*** Data listing ***

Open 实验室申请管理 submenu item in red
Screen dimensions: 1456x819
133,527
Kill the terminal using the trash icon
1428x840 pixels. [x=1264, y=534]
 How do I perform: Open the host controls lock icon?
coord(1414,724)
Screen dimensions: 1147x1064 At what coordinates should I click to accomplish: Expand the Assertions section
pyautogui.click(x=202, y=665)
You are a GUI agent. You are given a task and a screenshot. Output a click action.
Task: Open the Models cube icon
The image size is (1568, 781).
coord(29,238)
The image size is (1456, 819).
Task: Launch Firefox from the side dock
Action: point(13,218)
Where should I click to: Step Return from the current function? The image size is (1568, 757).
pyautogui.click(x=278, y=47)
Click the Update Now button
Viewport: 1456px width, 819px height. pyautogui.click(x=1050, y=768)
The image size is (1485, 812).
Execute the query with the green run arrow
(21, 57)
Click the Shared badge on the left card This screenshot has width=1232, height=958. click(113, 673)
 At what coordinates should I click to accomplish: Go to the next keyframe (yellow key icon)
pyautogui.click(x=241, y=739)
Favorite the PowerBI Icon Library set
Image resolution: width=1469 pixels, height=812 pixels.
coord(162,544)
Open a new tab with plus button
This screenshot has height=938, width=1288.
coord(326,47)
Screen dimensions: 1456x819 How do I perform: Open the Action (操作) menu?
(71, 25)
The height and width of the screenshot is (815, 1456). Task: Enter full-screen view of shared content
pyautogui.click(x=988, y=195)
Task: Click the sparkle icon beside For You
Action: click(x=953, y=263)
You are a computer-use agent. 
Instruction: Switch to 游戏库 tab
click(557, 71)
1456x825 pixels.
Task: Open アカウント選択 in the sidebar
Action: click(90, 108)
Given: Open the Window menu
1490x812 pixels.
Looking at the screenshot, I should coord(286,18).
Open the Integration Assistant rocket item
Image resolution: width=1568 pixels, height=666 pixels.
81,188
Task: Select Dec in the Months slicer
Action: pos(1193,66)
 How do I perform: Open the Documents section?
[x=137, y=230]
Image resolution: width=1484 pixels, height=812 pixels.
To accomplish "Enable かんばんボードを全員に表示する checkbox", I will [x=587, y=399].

*** End of Data listing ***

_Task goal_
A word-for-word copy of the material above is required.

_Solution to the exercise_
Open 实验室申请管理 submenu item in red
Screen dimensions: 1456x819
133,527
Kill the terminal using the trash icon
1428x840 pixels. [x=1264, y=534]
 How do I perform: Open the host controls lock icon?
coord(1414,724)
Screen dimensions: 1147x1064 At what coordinates should I click to accomplish: Expand the Assertions section
pyautogui.click(x=202, y=665)
You are a GUI agent. You are given a task and a screenshot. Output a click action.
Task: Open the Models cube icon
The image size is (1568, 781).
coord(29,238)
The image size is (1456, 819).
Task: Launch Firefox from the side dock
Action: point(13,218)
Where should I click to: Step Return from the current function? The image size is (1568, 757).
pyautogui.click(x=278, y=47)
Click the Update Now button
Viewport: 1456px width, 819px height. pyautogui.click(x=1050, y=768)
The image size is (1485, 812).
Execute the query with the green run arrow
(21, 57)
Click the Shared badge on the left card This screenshot has width=1232, height=958. click(113, 673)
 At what coordinates should I click to accomplish: Go to the next keyframe (yellow key icon)
pyautogui.click(x=241, y=739)
Favorite the PowerBI Icon Library set
Image resolution: width=1469 pixels, height=812 pixels.
coord(162,544)
Open a new tab with plus button
This screenshot has height=938, width=1288.
coord(326,47)
Screen dimensions: 1456x819 How do I perform: Open the Action (操作) menu?
(71, 25)
The height and width of the screenshot is (815, 1456). Task: Enter full-screen view of shared content
pyautogui.click(x=988, y=195)
Task: Click the sparkle icon beside For You
Action: click(x=953, y=263)
You are a computer-use agent. 
Instruction: Switch to 游戏库 tab
click(557, 71)
1456x825 pixels.
Task: Open アカウント選択 in the sidebar
Action: click(90, 108)
Given: Open the Window menu
1490x812 pixels.
Looking at the screenshot, I should coord(286,18).
Open the Integration Assistant rocket item
Image resolution: width=1568 pixels, height=666 pixels.
81,188
Task: Select Dec in the Months slicer
Action: pos(1193,66)
 How do I perform: Open the Documents section?
[x=137, y=230]
Image resolution: width=1484 pixels, height=812 pixels.
To accomplish "Enable かんばんボードを全員に表示する checkbox", I will [x=587, y=399].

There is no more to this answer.